La Mala Educaciòn
Un bell'articolo preso dal sito ebookextra.it su un problema che affligge il nostro sito come milioni di altri : la maleducazione in Rete. Cos'è, perche' si manifesta, cosa fare per cercare di arginarla
In America ne parlano da tempo : commenti violenti e maleducati anche negli argomenti piu' innocenti, proliferare dei cosiddetti troll che infestano la Rete con insulti e volgarità fuori da ogni umana comprensibilità, aumento nella vita reale della disillusione e della povertà percepita che danno vita a una rabbia crescente che trova sfogo nei mezzi più a portata di mano e a maggiore diffusione, come Internet appunto.
La ferocia diffusa e implacabile di internet è un problema comune a tutto il mondo come dimostra uno studio dell’Università di Pechino che ha analizzato più di 70 milioni di tweet per capire come l’emotività dei commenti influenzi l’interazione e come sia la rabbia il sentimento più coinvolgente e diffuso, quello che, rispetto alle altre emozioni basiche come gioia, tristezza e disgusto, ha maggior peso nel sommuovere i flussi di informazione e la partecipazione popolare. Su internet, la rabbia non è dunque solo un canale di sfogo ma un lubrificante di comunicazione.

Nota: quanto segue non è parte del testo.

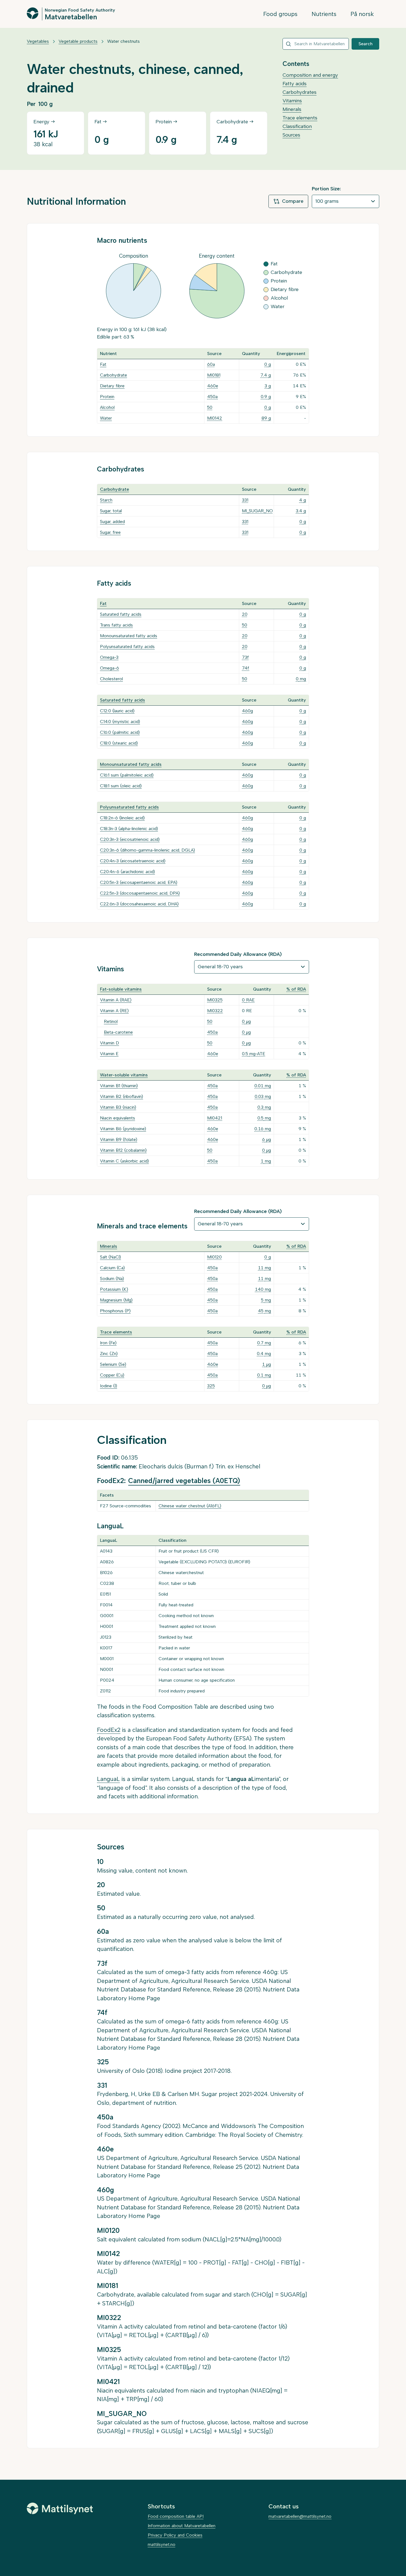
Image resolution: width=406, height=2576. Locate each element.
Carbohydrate (113, 375)
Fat (103, 364)
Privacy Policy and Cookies (175, 2535)
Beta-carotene (118, 1032)
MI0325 (215, 999)
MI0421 (214, 1118)
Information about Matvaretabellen (181, 2525)
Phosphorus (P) (115, 1310)
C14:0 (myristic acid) (120, 721)
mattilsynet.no (161, 2544)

D’altra parte, se la cultura digitale ci ha insegnato qualcosa, è che internet amplifica tutto: dalla quantità di informazioni reperibili all’intensità delle umane reazioni. Voyeurismo ed esibizionismo, sadismo e masochismo non sono certo invenzioni dell’era dei social network, ma il mondo parallelo di internet e la possibilità di guardare non visti e di insultare nascosti hanno regalato libero sfogo alle nostre tensioni e perversioni. L’anonimato della folla ci fa sentire più protetti e meno inibiti, oltre a scatenare un effetto a catena che vuole che solo chi urla più forte riesca a farsi davvero sentire. Non è un caso che la questione degli insulti sui forum negli ultimi tempi ritorni sistematicamente in primo piano. Che sia per la qualità delle offese (omofobe, razziste, sessiste) o per la notorietà degli offesi, lanciare messaggi provocatori e sprezzanti è ormai uno sport da competizione intercontinentale e sono sempre più numerose le voci che reclamano una seria regolamentazione. Quasi tutte le leggi promulgate di recente sui reati di molestia, stalking o intimidazione contengono clausole che riguardano esplicitamente i mezzi di comunicazione elettronici.
Ma le leggi da sole non sono bastate a scoraggiare i provocatori seriali della rete, così come a poco sono servite le forme di controllo sull’identità degli utenti introdotte dalla maggior parte dei fornitori di contenuti negli ultimi anni come Facebook e Yahoo. Perfino la Casa Bianca sta lavorando a un sistema di controllo dell’identità al fine di creare un’infrastruttura che permetta ai siti web di verificare le identità degli utenti senza forzarli a divulgare informazioni personali. “Se i troll avessero tutti un vero pseudonimo permanente, come un numero di previdenza sociale – sostiene Bob Blakley, ricercatore che presiede l’NSTIC - smetterebbero di comportarsi da troll”.
C’è però un’altra storia che ci racconta la ricerca dell’Università cinese e il fatto che la rabbia sia un carburante più dinamico per la rete di qualunque altra emozione. L’insulto, se ben direzionato e regolamentato, ha un forte appeal comunicativo e, proprio come l’incredibile Hulk, la rabbia degli utenti diviene un modo attraverso cui un content provider può far mostra dei propri muscoli. Da questo punto di vista, pare di risentire un vecchio discorso. Quando cominciarono a sorgere i primi blog, si diceva che la rete e la democratizzazione dei contenuti e delle opinioni avrebbe garantito un accesso più diretto e una maggiore circolazione della verità. Adesso sappiamo bene che non è così, e che la pubblica opinione tende più spesso alla provocazione fine a se stessa piuttosto che alla legittima opinione. E quando anche la maggioranza degli utenti sembra contribuire pacificamente e con entusiasmo alla causa, può bastare una scheggia impazzita a far saltare anche il più saldo degli equilibri. Nick Bilton, autore del pezzo dedicato al nuovo Kinja sul “New York Times”, dice a questo proposito che i commentatori sono spesso come “lo zio ubriaco che nessuno vuole invitare a casa per Natale, ma che si presenta ugualmente”. D’altronde, è pur vero che in rete il situazionismo va più di moda della pacificazione e del consenso. E che a mettere un ‘mi piace’ a un articolo o a ritwittare un post siamo tutti bravi, ma argomentare una critica in modo serio, comprensibile e costruttivo mettendo assieme rabbia e ragione è un esercizio che forse dovremmo cominciare a imparare da bambini.